Segment Open

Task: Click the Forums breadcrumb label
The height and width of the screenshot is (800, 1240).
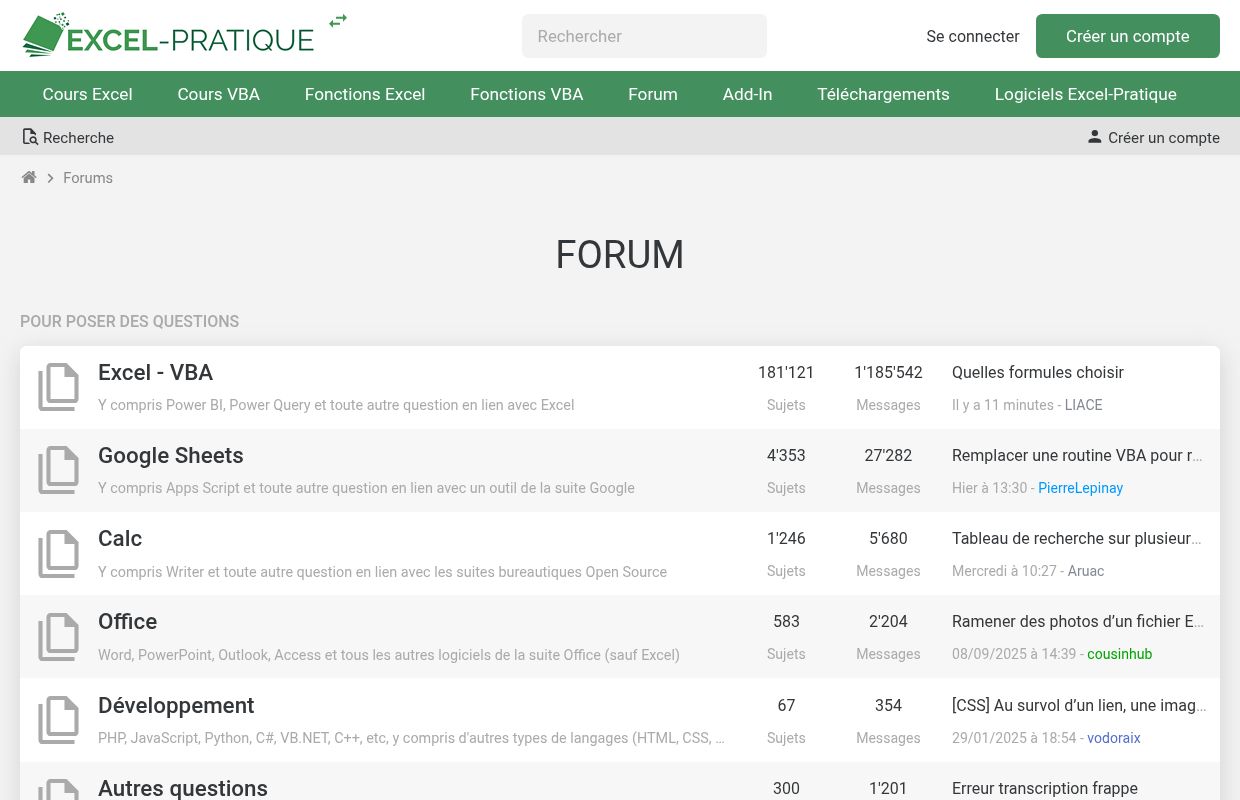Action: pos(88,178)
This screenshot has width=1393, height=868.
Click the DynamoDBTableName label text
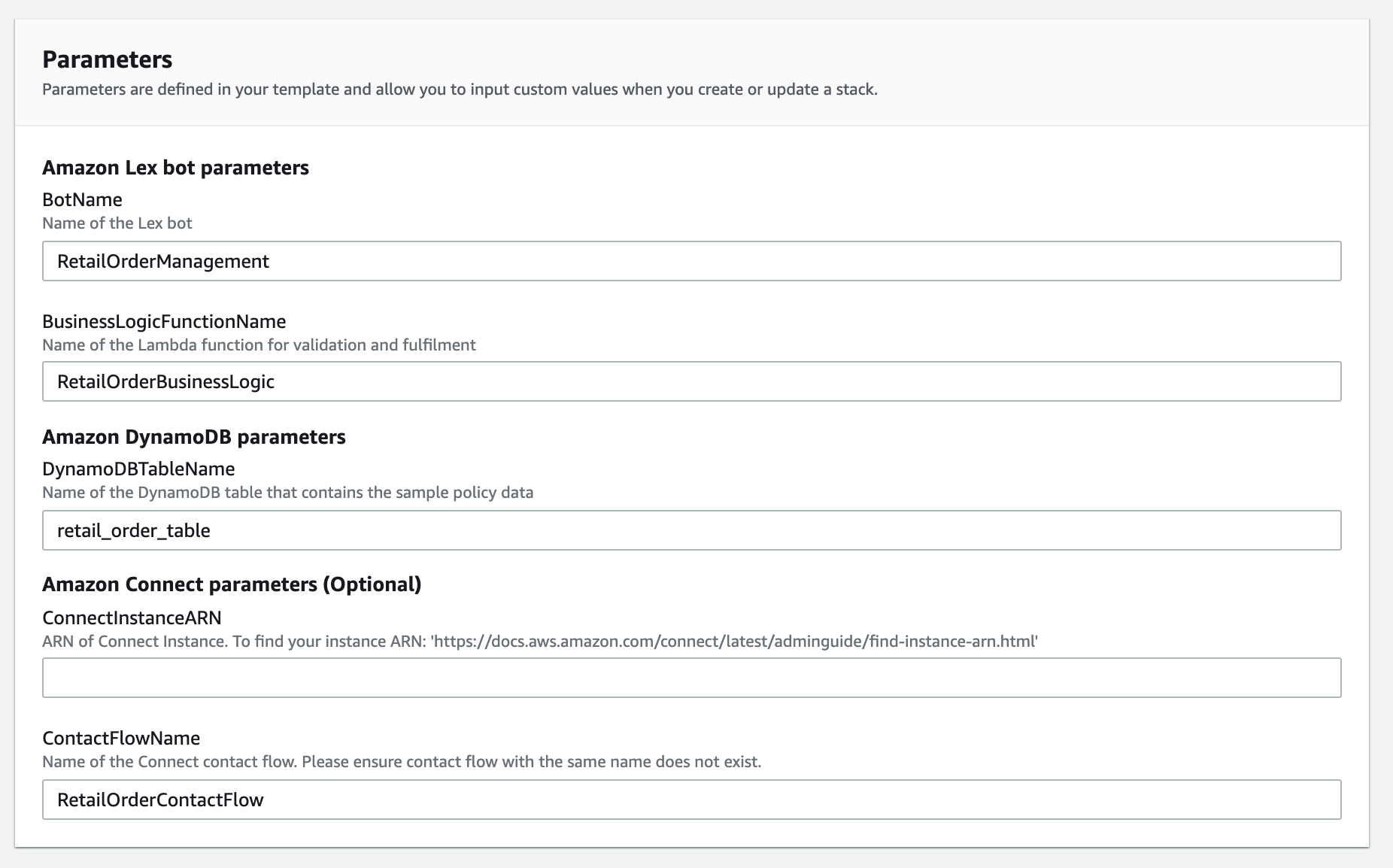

Segment Closed
Segment Open

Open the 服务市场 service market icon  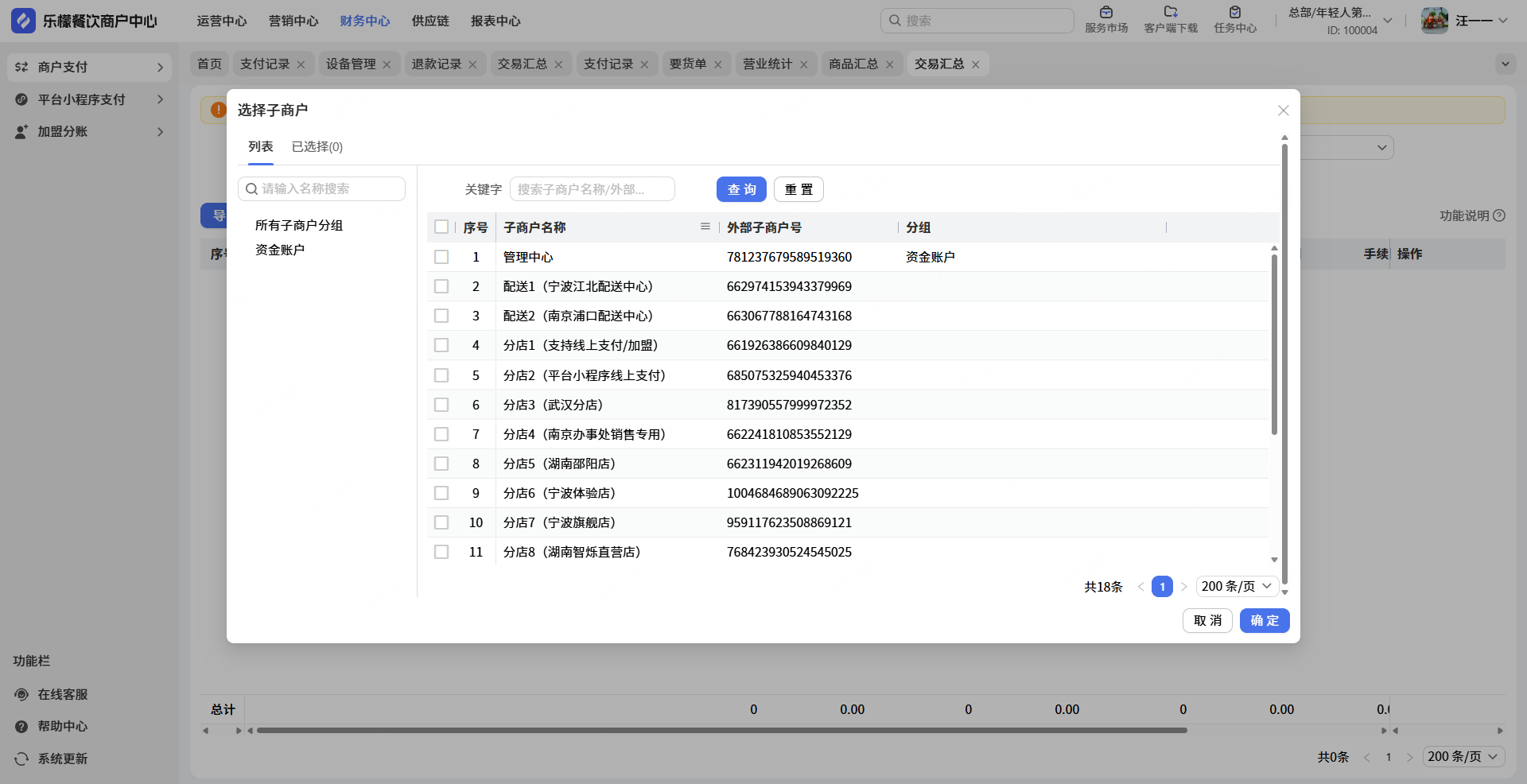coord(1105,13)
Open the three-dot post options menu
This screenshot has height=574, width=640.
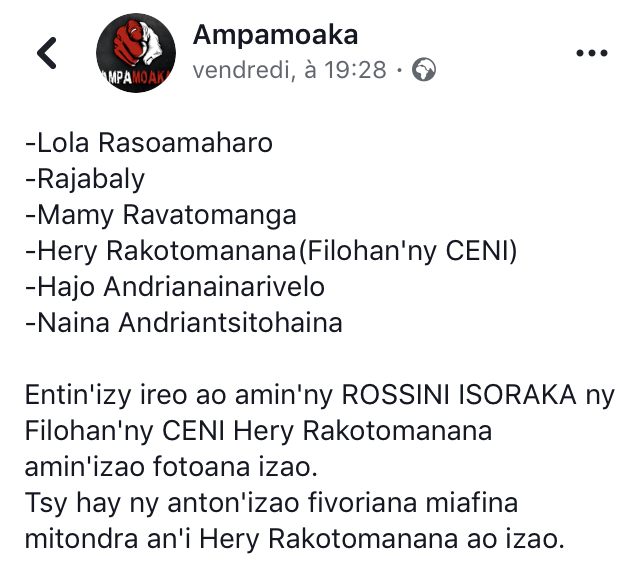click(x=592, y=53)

Segment Closed
Segment Open

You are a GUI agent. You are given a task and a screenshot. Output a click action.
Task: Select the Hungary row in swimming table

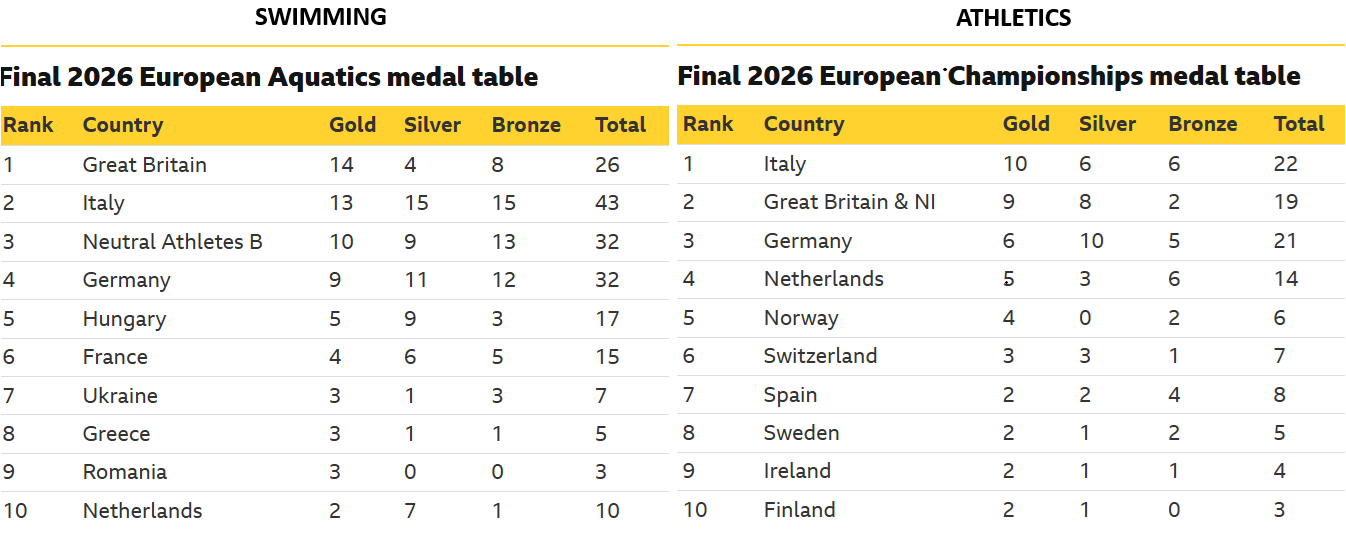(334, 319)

Segment Closed

● **TASK DIRECTIONS**: Go to the line above that contains "Task: Click the Forums breadcrumb label" and reproduce everything exactly from there through the line that contains "Click the DynamoDBTableName label text", leaving out the pictures.

● **RESULT OF THE EXERCISE**:
Task: Click the Forums breadcrumb label
The height and width of the screenshot is (800, 1240).
Action: pos(88,178)
This screenshot has width=1393, height=868.
Click the DynamoDBTableName label text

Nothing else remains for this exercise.